• [Text excerpt]:
-----

The judges rejected the state’s claim that a telemedicine VCPR could be banned simply because the veterinary board views in-person visits as better. Such an argument did not overcome the First Amendment.
Stop With the Speculation and Fear
The appellate court also concluded that the state could not justify its actions based on fears or conjectures that a telemedicine appointment might harm animals. No evidence was provided of any such harm, and again, the court held that First Amendment rights may not be denied due to speculation or fears.
Speculation or prediction of harm to animals has been the central argument advanced in states to oppose a telemedicine VCPR. Canada’s Ontario province, with 16 million people, has allowed a telemedicine VCPR for over eight years without receiving a single complaint of harm to a pet. No jurisdiction has come forward in America to say otherwise. The same predictions and fears fell short in the human health care debate over telemedicine.
While the 5th Circuit’s opinion governs only Texas, Louisiana and Mississippi, the ruling reaches beyond the three Southern states. Other courts will study the opinion and respect the fact that a federal circuit generally viewed as conservative reached the conclusion it did. All this leads to the question of where the U.S. Food and Drug Administration will land if asked to reconsider its decades-old requirement of an in-person VCPR when a veterinarian prescribes an extra-label drug.
Stay tuned. The Hines ruling is new, but I predict federal authorities will take notice.
Help Wanted
The second issue — faculty shortages at our 33 accredited U.S. veterinary schools — receives too little attention. Data from the American Association of Veterinary Medical Colleges shows a shortage of more than 4,000 faculty positions. Conservative number adjustments place it at over 2,000.
No one questions that faculty shortages exist, and, of course, the pressure only increases at veterinary colleges as private practices respond to clinician shortages with more generous compensation packages.
The concern is heightened because of a matter that popped up over the past few months at our veterinary accreditor, the AVMA Council on Education, regarding remote and distance learning. All veterinary colleges utilize some form of it. A typical example is an academic expert’s lecture or demonstration in one location being shared electronically with students somewhere else. You can appreciate that the need for distance learning expanded dramatically during the pandemic and persists with the shortage of academic specialists.

-----

• [Dataset]:
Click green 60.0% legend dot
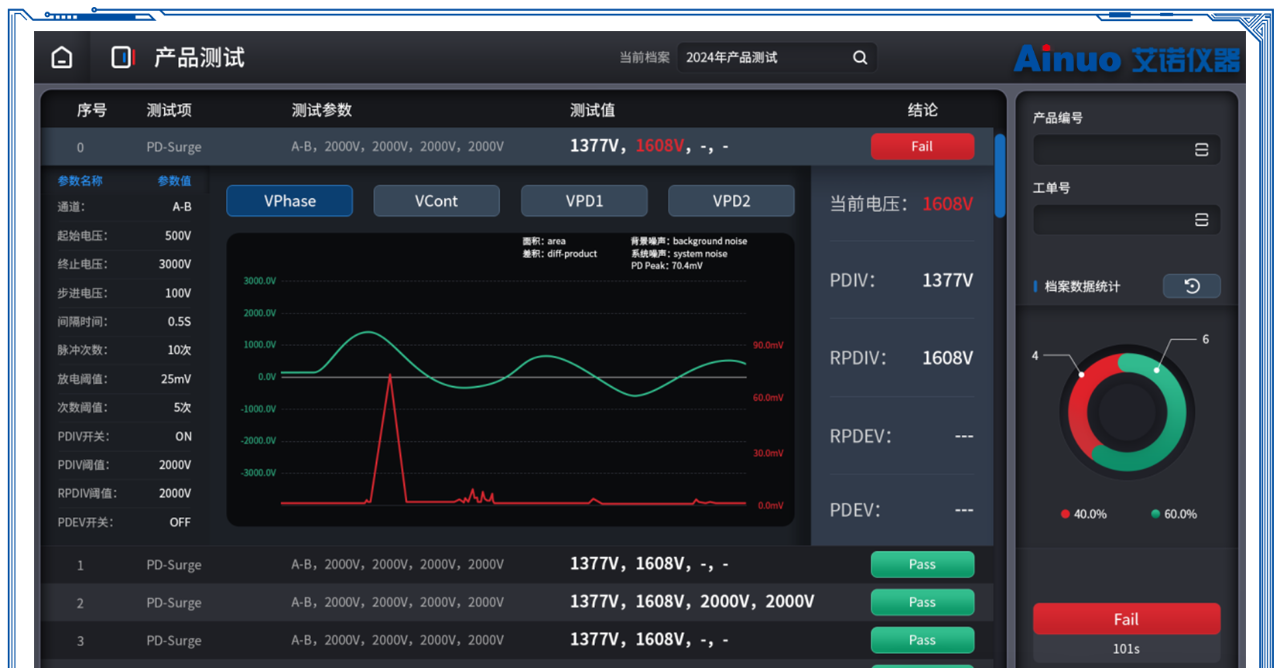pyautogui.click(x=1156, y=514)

-----

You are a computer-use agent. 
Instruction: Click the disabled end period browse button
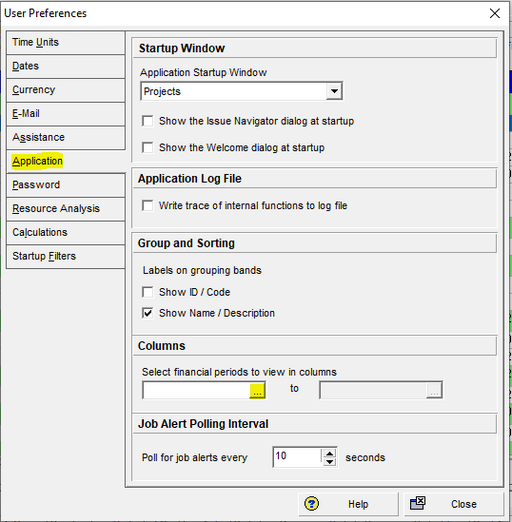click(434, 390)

-----

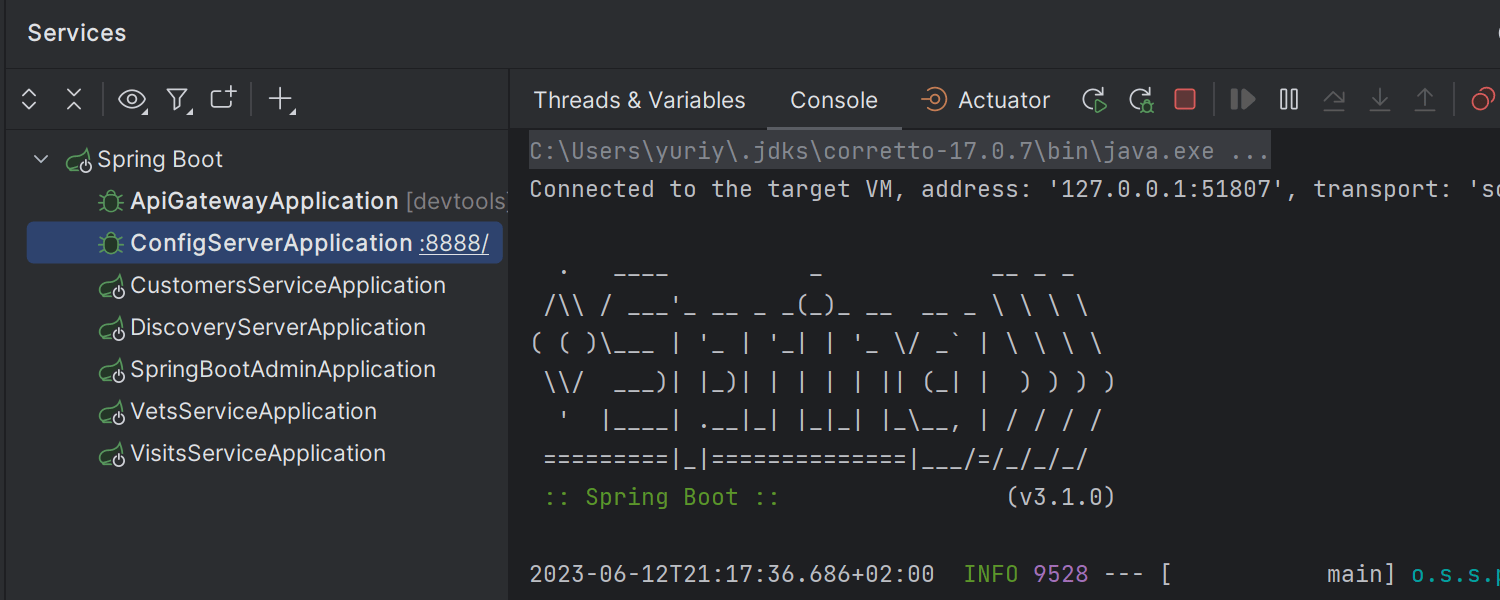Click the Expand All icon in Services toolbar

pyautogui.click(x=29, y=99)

-----

• [Study questions]:
1) Output the passage of the veterinary article that opens with the words containing "Stay tuned. The" and closes with "generous compensation packages.".
2) According to the veterinary article, for how long has Ontario allowed a telemedicine VCPR?
3) Resume the veterinary article from the point where it stops.
The entries were drawn from a different source than the veterinary article.

• [Exercise answers]:
1)
Stay tuned. The Hines ruling is new, but I predict federal authorities will take notice.
Help Wanted
The second issue — faculty shortages at our 33 accredited U.S. veterinary schools — receives too little attention. Data from the American Association of Veterinary Medical Colleges shows a shortage of more than 4,000 faculty positions. Conservative number adjustments place it at over 2,000.
No one questions that faculty shortages exist, and, of course, the pressure only increases at veterinary colleges as private practices respond to clinician shortages with more generous compensation packages.

2) For over eight years.

3)
Peer Pressure
For every existing and proposed veterinary college, the question is whether the Council on Education may accredit them if their curricula offer remote or distance learning. Unlike over 20 other professional program accreditors in the United States, the COE has never requested authority from the U.S. Department of Education to evaluate schools’ distance learning programs. The predicament has delayed or reshaped accreditation site visits for new programs and caused concerns for existing schools that need remote learning tools to deliver their curricula.
It’s inconceivable that the Department of Education will forbid veterinary schools from using the same tools employed by peer professional schools, especially virtual tools with best practices and successful track records.
The COE is slowly determining when and how to request authority from the Department of Education. All the while, the schools remain in limbo.
The outcome is certain. The COE will gain the privilege of evaluating distance or remote learning in veterinary programs and will follow the best practices of fellow professional programs and college accreditors.
The clock is ticking for veterinary medicine. Time is of the essence.
DID YOU KNOW?
The American Veterinary Medical Association established the Committee on Intelligence and Education in 1890. Sixteen years later, the committee took steps to initiate college evaluations. A replacement group, the accreditation-granting Council on Education, was formed in 1946.